To qualify for the expanded eligibility criteria, applicants with payrolls under $20,000 would need:
- a business operating account at a participating financial institution
- a Canada Revenue Agency business number and have filed a tax return for 2018 or 2019.
- eligible non-deferrable expenses between $40,000 and $1.5 million. Eligible non-deferrable expenses could include costs such as rent, property taxes, utilities, and insurance.
Expenditures will be subject to verification and audit by the Government of Canada. Funding will be granted in partnership with financial institutions. More details, including the launch date for applications under the new criteria, will follow in the coming days. To date, more than 600,000 small businesses have accessed CEBA, and the government will work on potential solutions to help business owners and entrepreneurs who operate through their personal bank account, as opposed to a business account, or who have not yet filed tax returns, such as newly created businesses.
This measure is part of the Government of Canada’s Economic Response Plan to COVID-19, which puts Canadians first and protecting middle-class jobs. We will continue to help all Canadians and together we will get through this crisis.

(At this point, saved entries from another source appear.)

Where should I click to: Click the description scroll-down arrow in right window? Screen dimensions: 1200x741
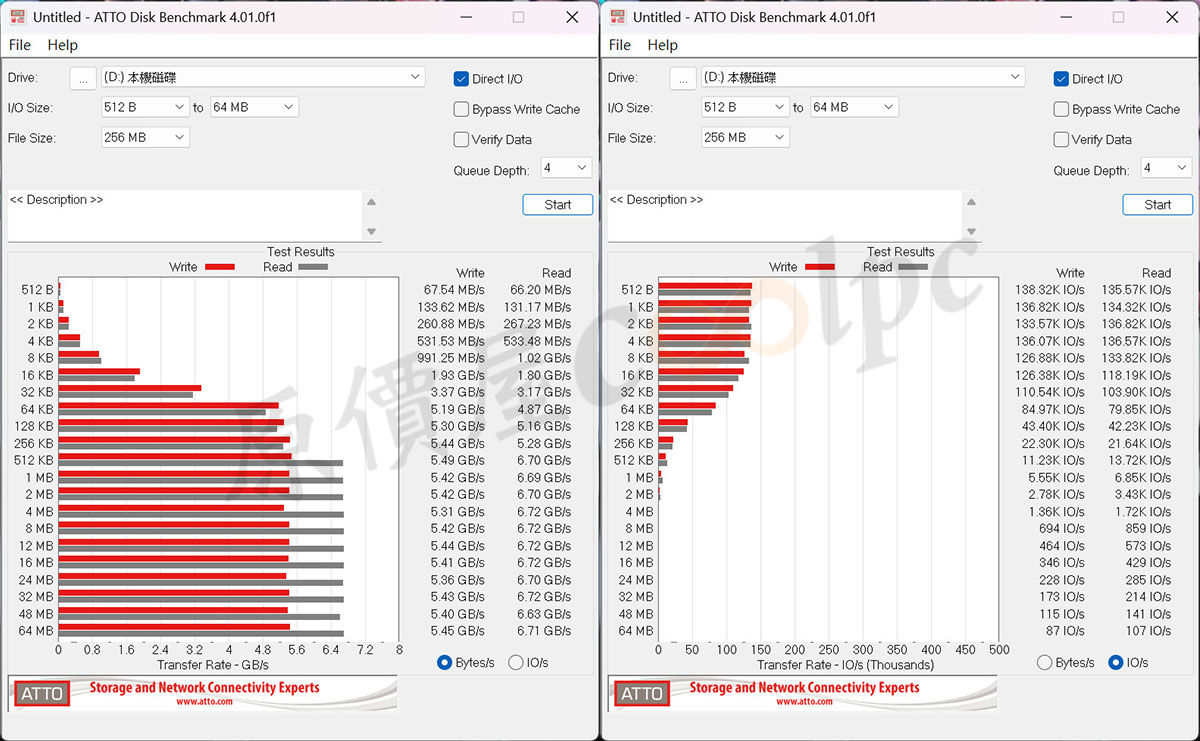(x=972, y=231)
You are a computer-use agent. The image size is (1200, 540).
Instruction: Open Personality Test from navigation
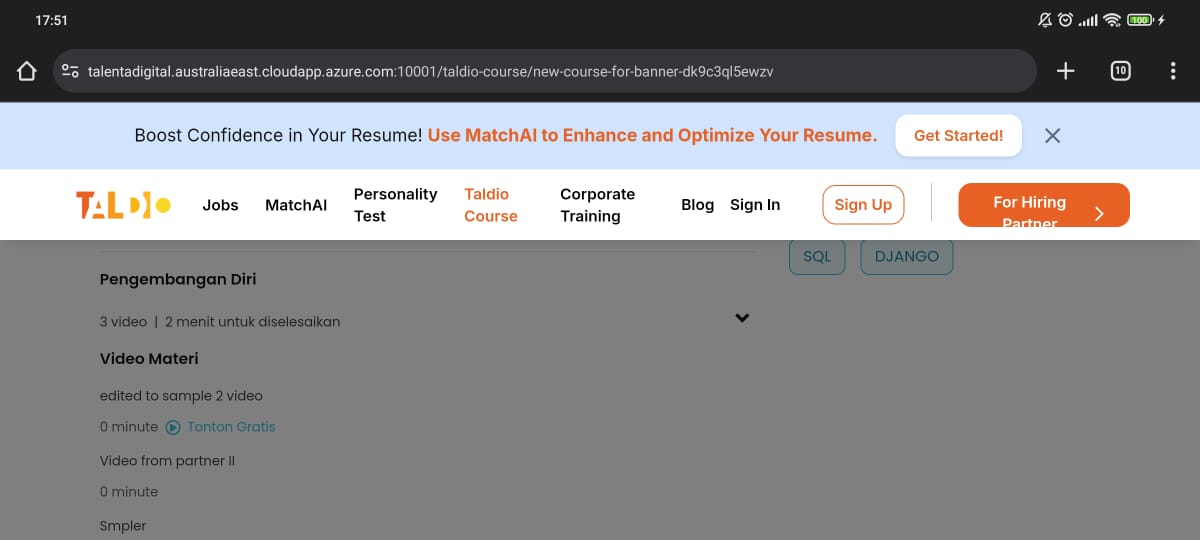pyautogui.click(x=396, y=205)

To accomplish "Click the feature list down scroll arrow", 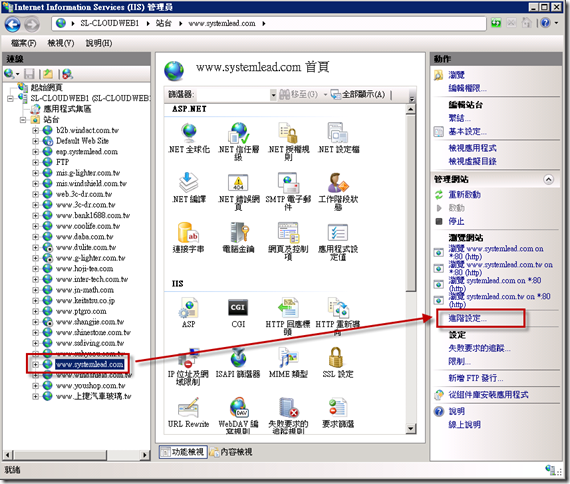I will 410,429.
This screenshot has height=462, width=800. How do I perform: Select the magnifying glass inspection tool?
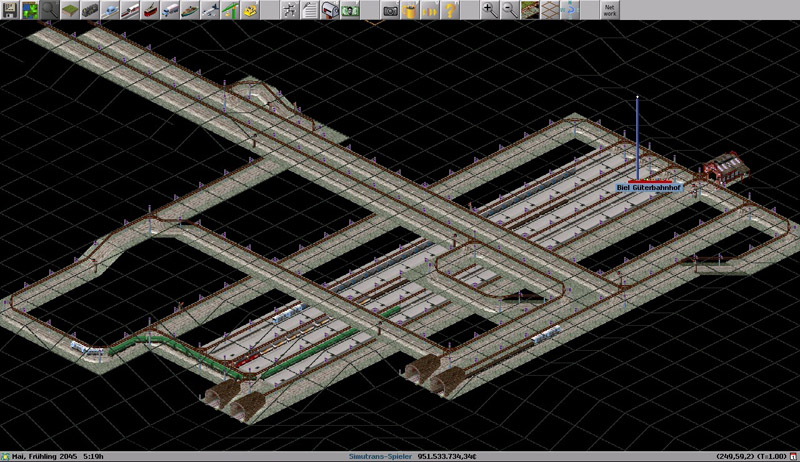(48, 10)
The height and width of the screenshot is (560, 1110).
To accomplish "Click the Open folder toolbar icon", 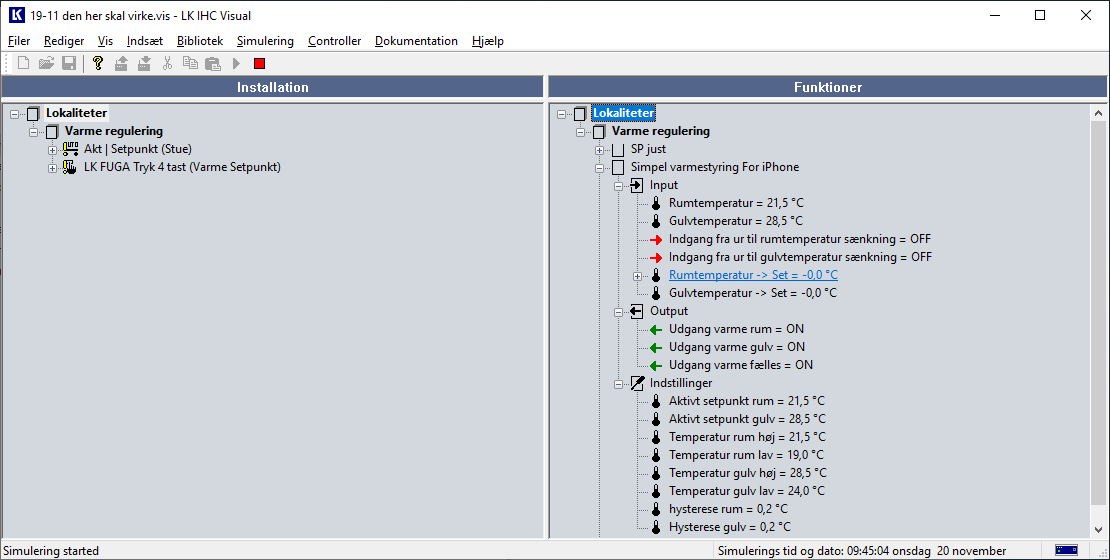I will tap(46, 63).
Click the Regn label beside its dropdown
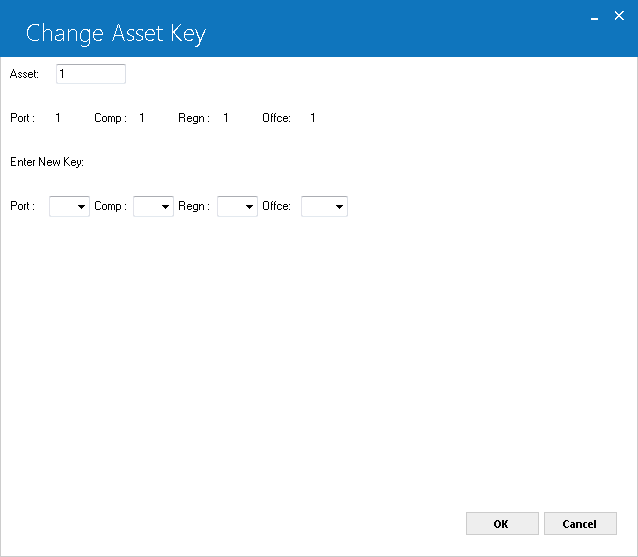Viewport: 638px width, 557px height. (194, 206)
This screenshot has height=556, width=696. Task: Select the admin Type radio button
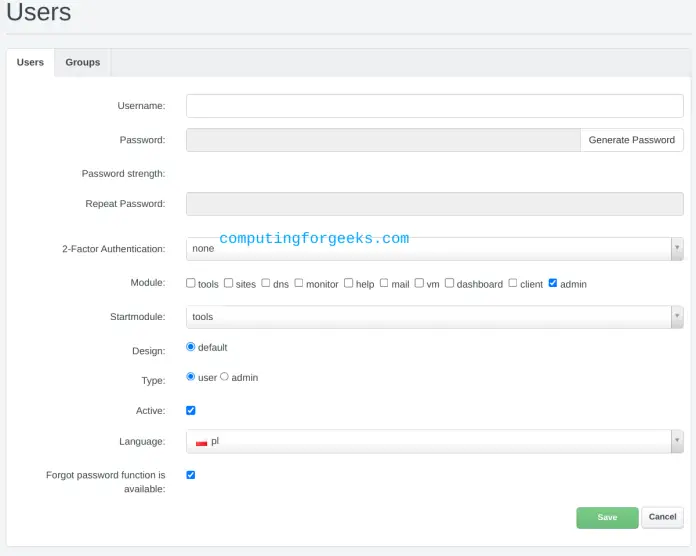[225, 377]
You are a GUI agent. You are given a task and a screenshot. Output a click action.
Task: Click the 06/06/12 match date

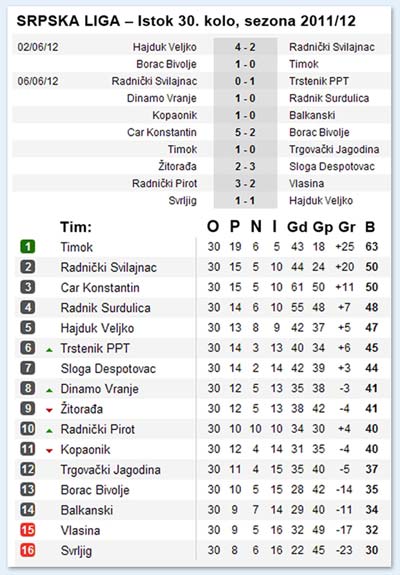point(38,81)
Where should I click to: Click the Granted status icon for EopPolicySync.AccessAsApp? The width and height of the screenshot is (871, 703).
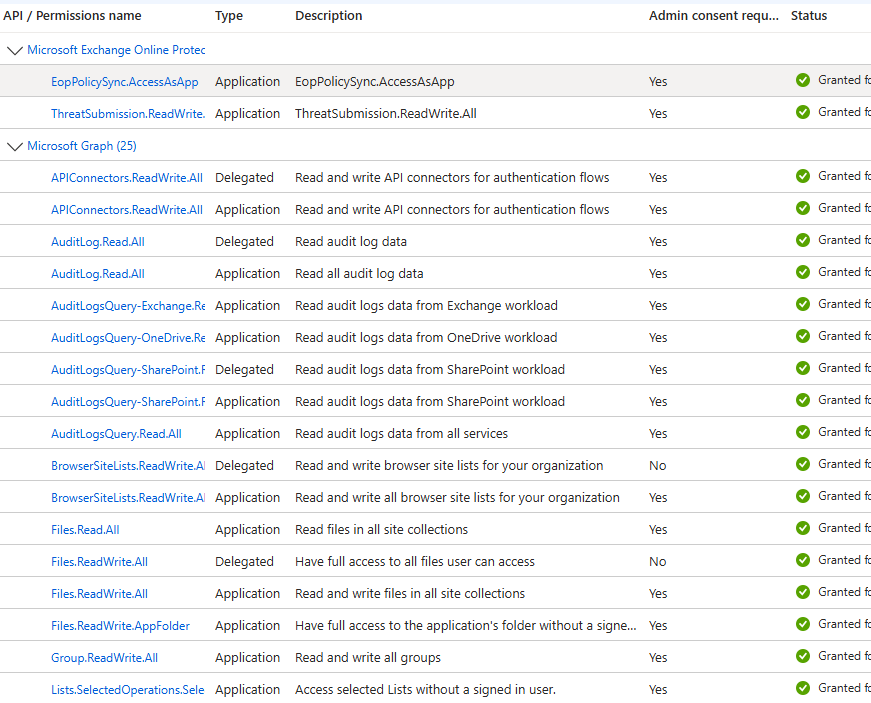point(803,79)
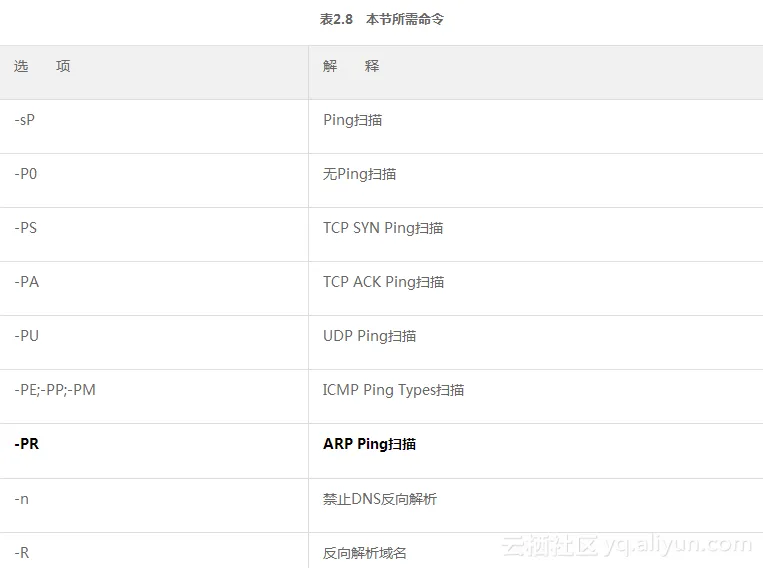Click the 反向解析域名 description text

click(365, 552)
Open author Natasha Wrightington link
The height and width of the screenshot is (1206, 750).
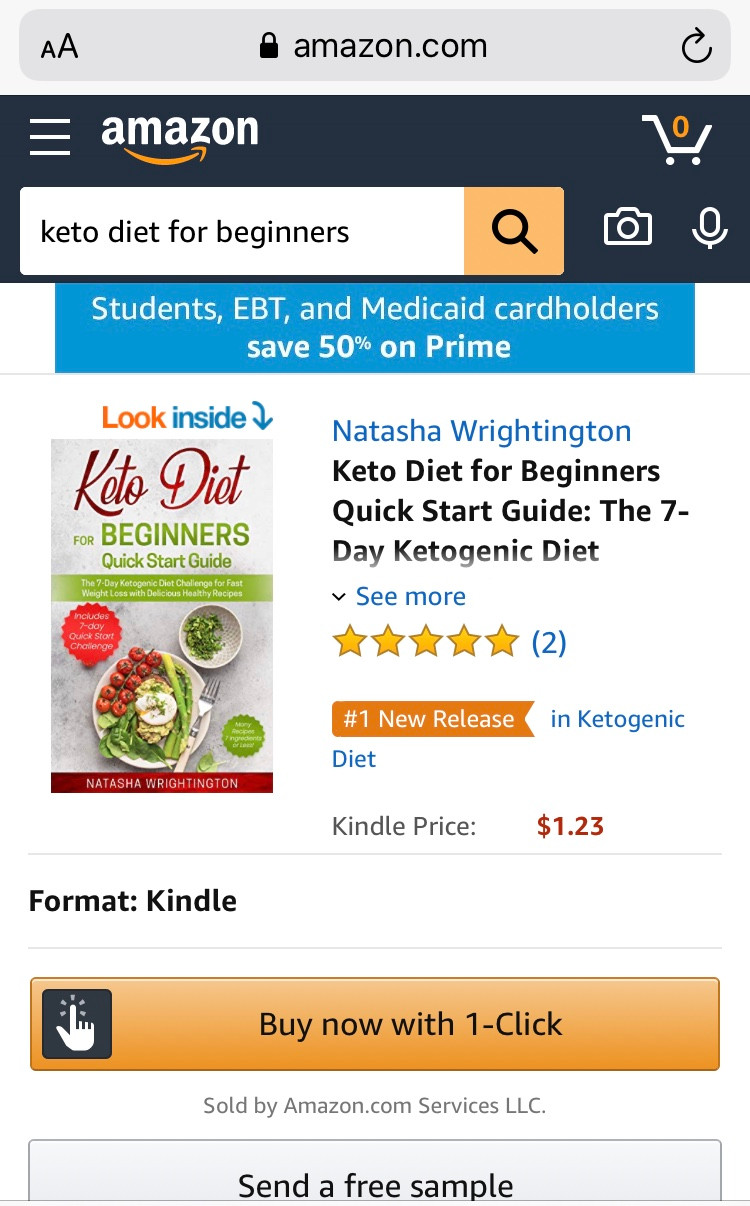click(x=482, y=431)
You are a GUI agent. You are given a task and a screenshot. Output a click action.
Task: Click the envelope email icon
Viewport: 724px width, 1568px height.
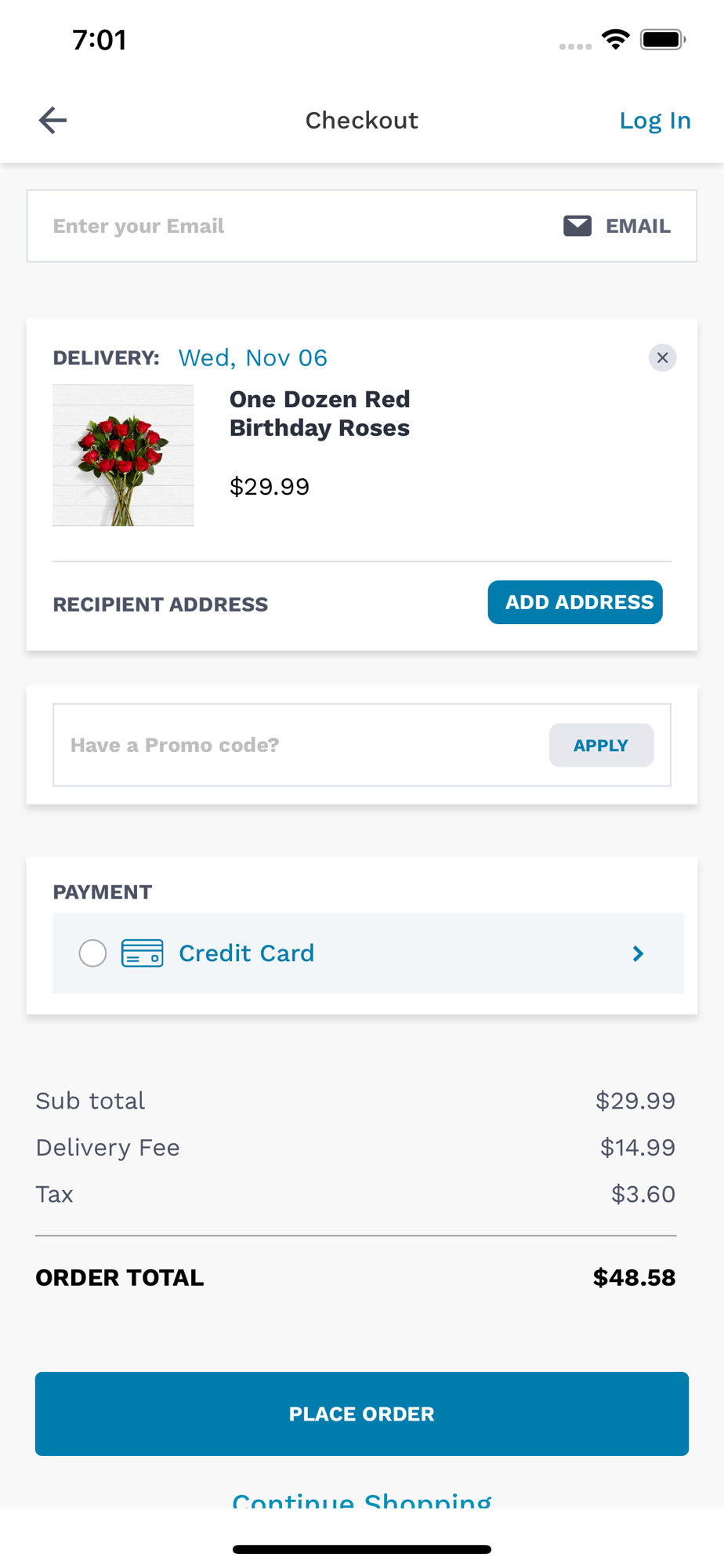click(577, 226)
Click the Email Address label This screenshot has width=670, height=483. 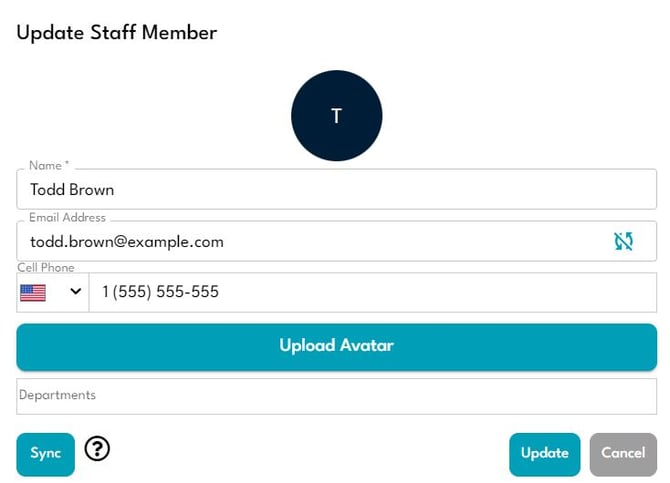(67, 217)
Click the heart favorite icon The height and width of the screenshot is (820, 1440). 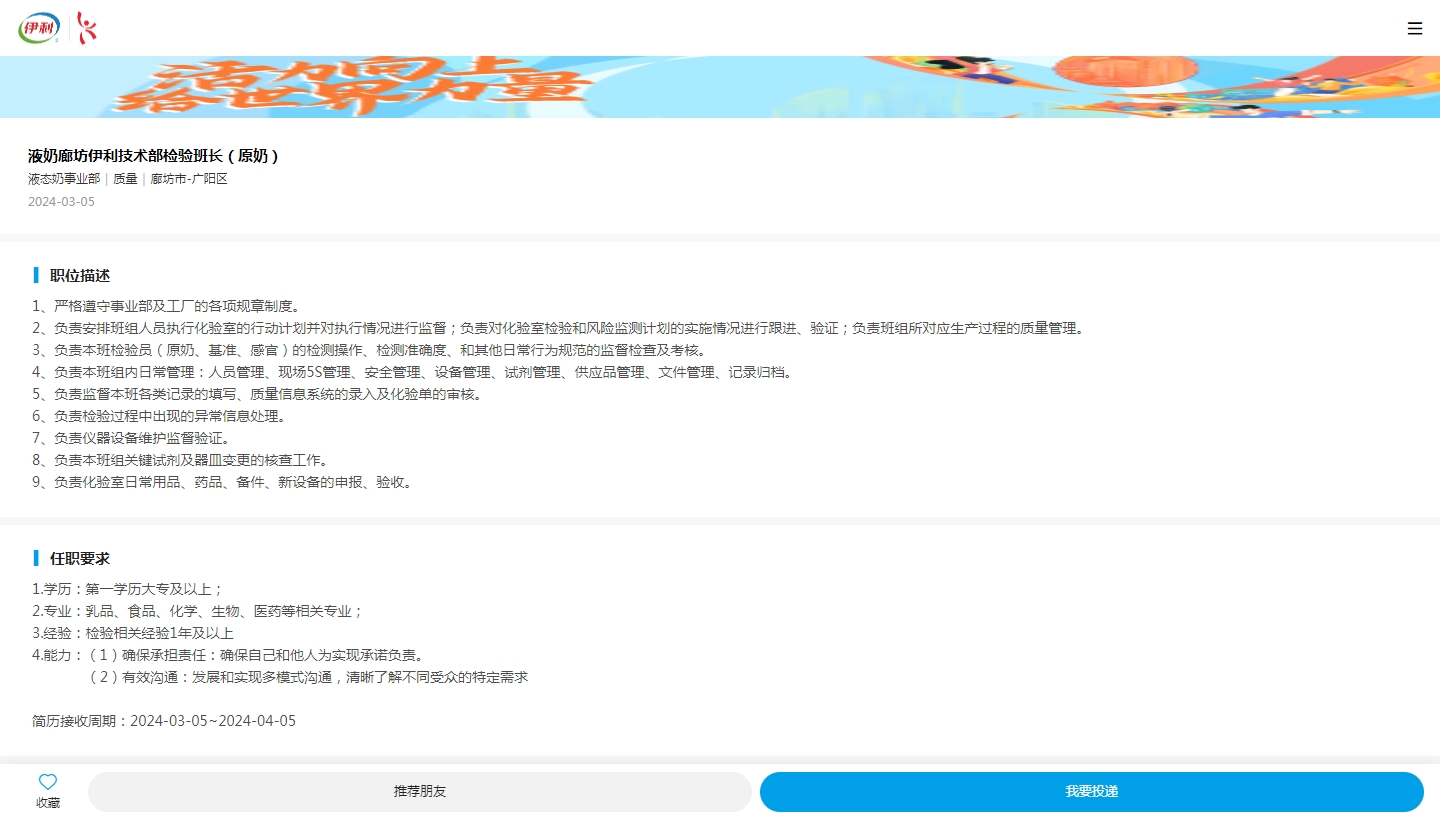48,782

- Launched April 9, 2020, CEBA offers zero-interest, partially repayable loans of up to $40,000 to small businesses that have seen their revenue decline due to COVID-19, but face ongoing non-deferrable costs such as rent, utilities, insurance, taxes. , and wage costs. Twenty-five percent of this loan is repayable if repaid by December 31, 2022.
- CEBA is administered by Export Development Canada, which works closely with Canadian financial institutions to provide the loans to their existing commercial banking customers.
- When it was launched, the CEBA was designed to allow rapid deployment of credit to businesses whose payroll in 2019 was between $50,000 and $1 million. The government then expanded the eligibility parameters of the program by increasing the payroll eligibility range between $20,000 and $1.5 million.
- Since CEBA’s launch, more than 600,000 loans have been approved, representing a total of more than $24 billion in credit.